▶ _GOAL OF THE EXERCISE_:
Your answer must be an exact copy of the records below.

▶ _INFORMATION SHOWN_:
-- -- --

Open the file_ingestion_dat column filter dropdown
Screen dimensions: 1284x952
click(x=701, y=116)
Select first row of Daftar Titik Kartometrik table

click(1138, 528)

-- -- --

▶ _WRITTEN ANSWER_:
Open the file_ingestion_dat column filter dropdown
Screen dimensions: 1284x952
click(x=701, y=116)
Select first row of Daftar Titik Kartometrik table

click(1138, 528)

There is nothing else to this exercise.